REVIVAL IN THE ARTIC - RUSSIAN INUIT


The last week of August Bill, an evangelist from Ottawa, held a series of meetings in Gouverneur, New York. Gouverneur was a difficult or hard place when Charles Finney held meetings 160+ years ago. It is even a harder place today. He is known for a healing ministry but the meetings in August were definitely more like renewal meetings.

The reason I'm sharing this is that he spoke of the revival in Arctic Canada among the Eskimo (Inuit). Then last week we received the latest issue of Spread the Fire from TACF. In that issue was an article about the Eskimo revival. I thought I would share some other exciting news that Prankard shared concerning Arctic Russia.

He found out that there were Inuit in Arctic Russia as well and that these Russian Inuit were an "unreached people." It seems that in all the years of Russian control, not even the Russian Orthodox Church had had any contact with these people.

In 1994 he arranged an outreach to the Russian Arctic and took a team of nine Inuits with him. They found the Inuit people open to the Gospel and many, many were saved. The team had to take a helicopter to a village, share the Gospel and then leave to the next village. The Russian Inuit got saved, a prayer was said over them that the Holy Spirit would keep them, and they were given a Bible in their language. That was it.

Nine months later the team of Canadian Inuit returned with Bill. They were apprehensive about what they would find. The Russian Inuit hadn't really received any teaching. When the team arrived in Arctic Russia they found on-fire Christians. In one village 1100 of 1200 Inuit were saved (all adult men in the village were saved).

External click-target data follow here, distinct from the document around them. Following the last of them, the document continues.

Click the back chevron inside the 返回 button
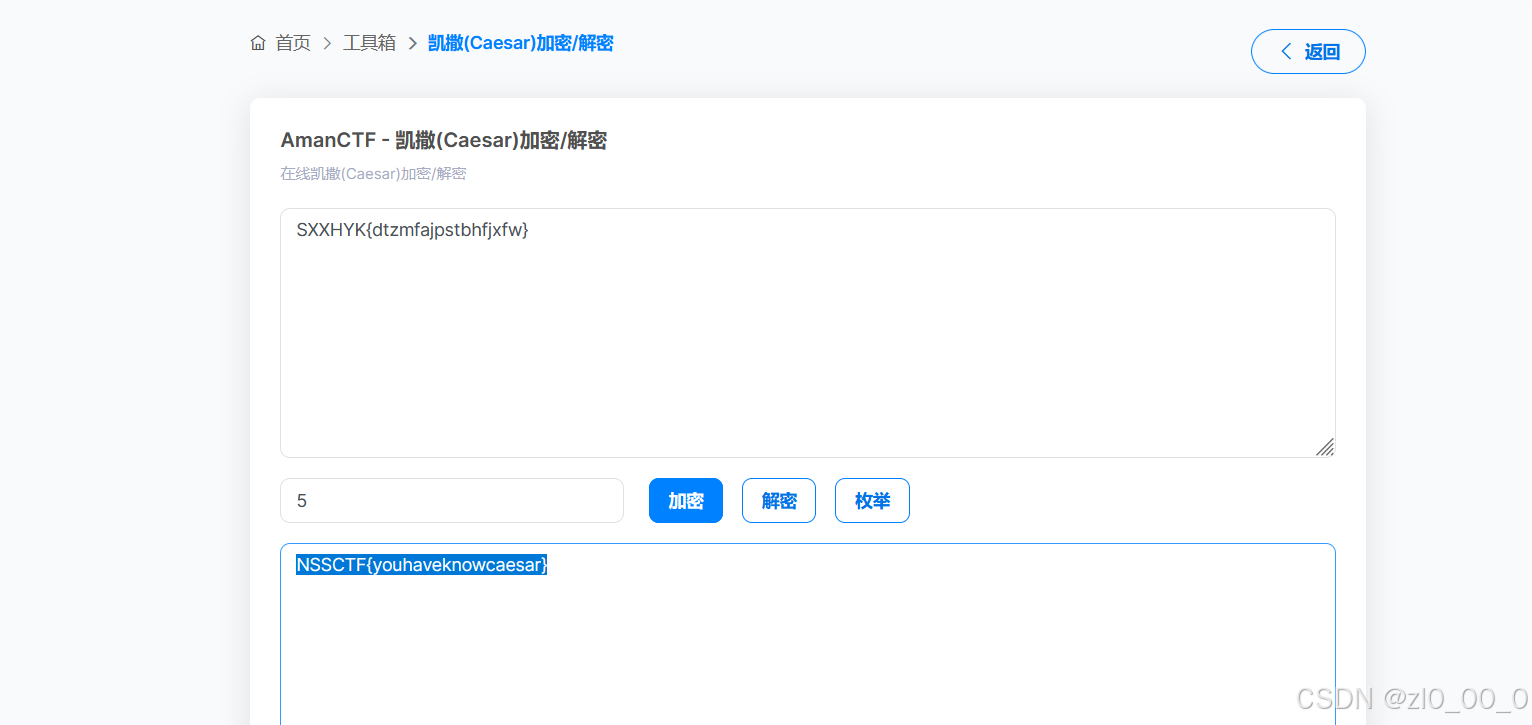This screenshot has height=725, width=1532. [x=1286, y=51]
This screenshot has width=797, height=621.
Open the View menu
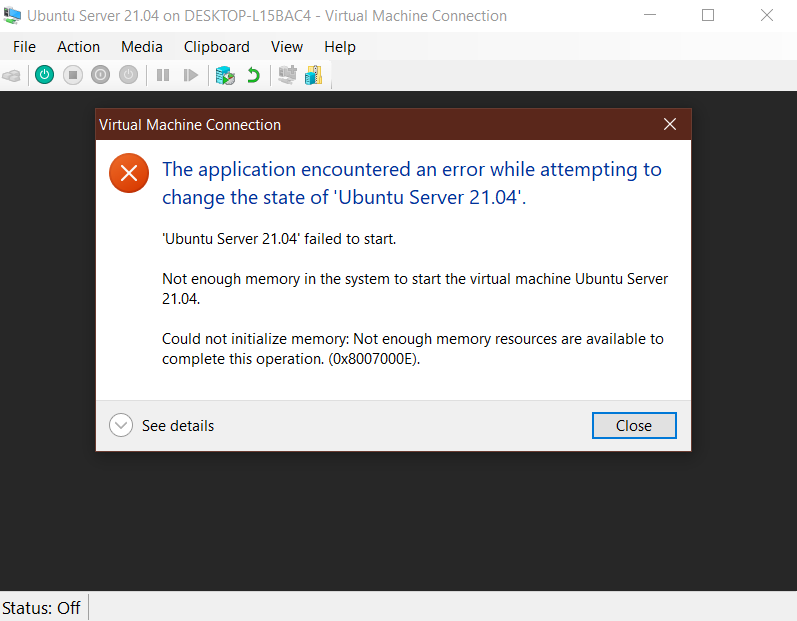(x=286, y=47)
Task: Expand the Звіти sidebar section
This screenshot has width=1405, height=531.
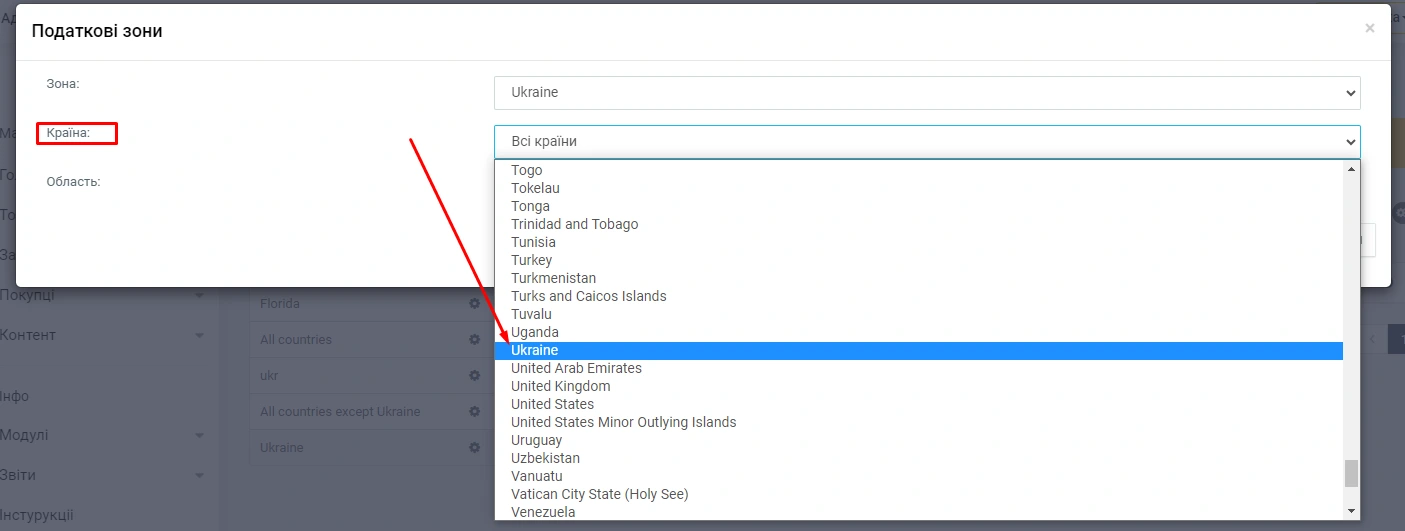Action: pyautogui.click(x=100, y=476)
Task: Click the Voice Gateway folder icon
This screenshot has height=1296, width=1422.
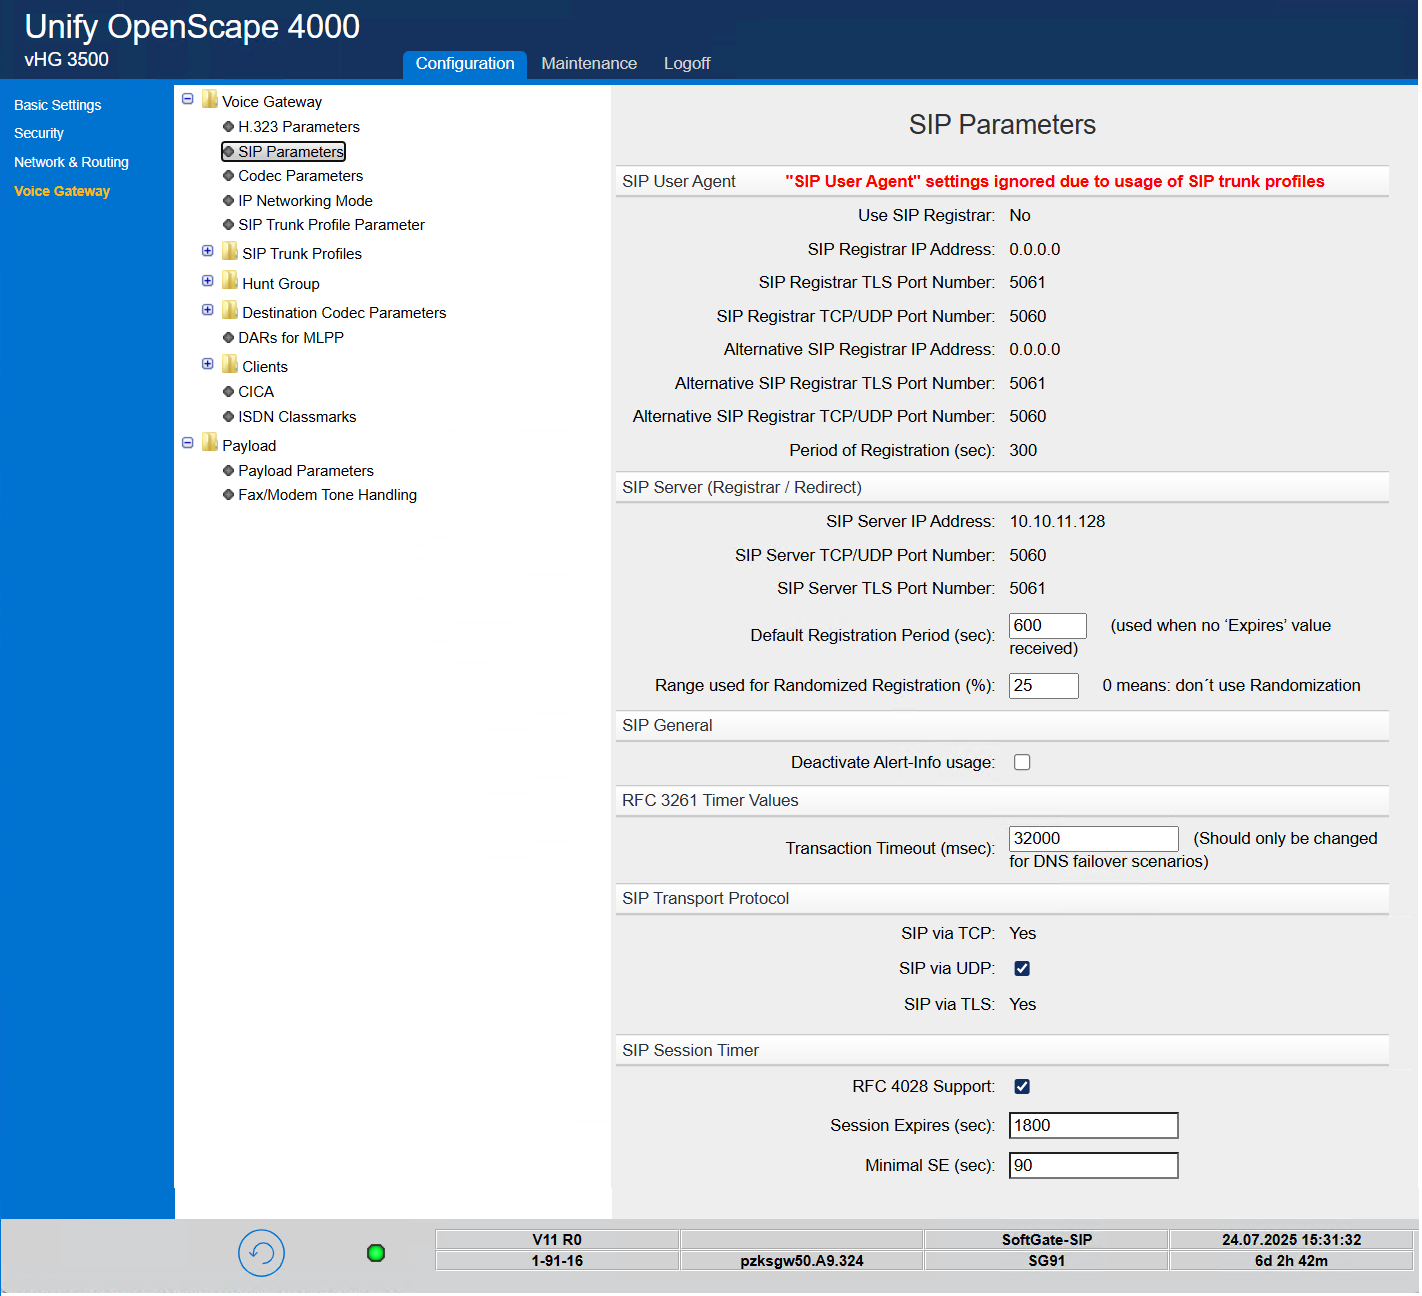Action: 210,100
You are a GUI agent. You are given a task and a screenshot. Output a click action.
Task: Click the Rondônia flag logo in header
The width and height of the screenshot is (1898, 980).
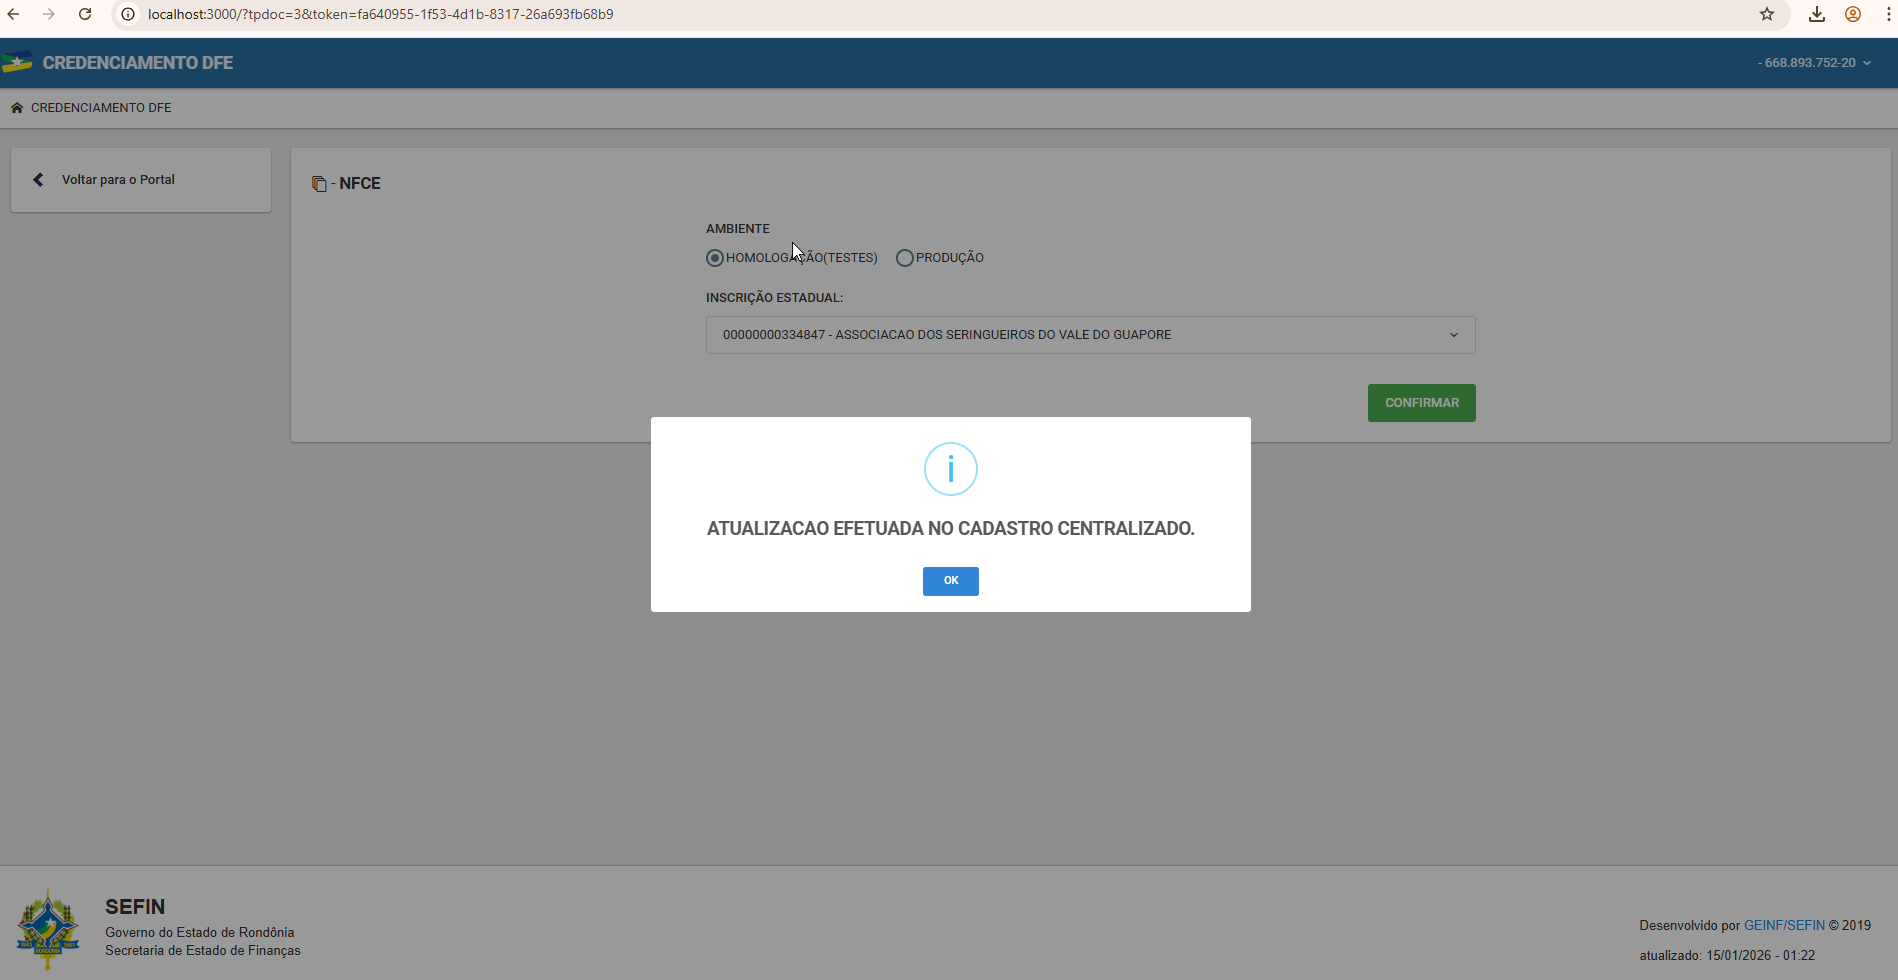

It seems that since the Russian Inuit had no teaching they were forced to rely on the Bible and the Holy Spirit for guidiance--they just didn't know any better. :-) They did't know anything about church but they did discover that the Book of Acts wrote about church. In Acts, the believers met daily. So the Inuit met daily. In Acts, believers asked the Father for the Baptism of the Holy Spirit and received. The Inuit asked the Father and received. Deliverance, healings, gifts of the Spirit were all freely available to the Inuit. They just didn't know any better-- they thought the Book of Acts and the New Testament letters described NORMAL church life!

All on their own, the Russian Inuit decided to send missionaries to villages which had not heard the Gospel. Yes, they are facing opposition and persecution as well. (I believe they weren't surprised, having read the New Testament. Probably thought that was normal too.)

Bill said that these people were so isolated that they had never heard of Canada or the United States. Of course they had also never heard of Toronto, Vineyard. But in their services they acted like they had. The Canadian team saw Inuit do crunches, laugh, shake, the whole Toronto blessing repertoire of manifestations. The Russian Inuit had the peculiar notion that this was all part of a normal, everyday church service. I guess they just didn't know any better.

We have a prayer meeting every other Friday night in our home. At our last meeting we decided that our standard operating procedure would be to ask ourselves, "What would a Russian Eskimo do in this situation?" I guess we just don't want to know any better.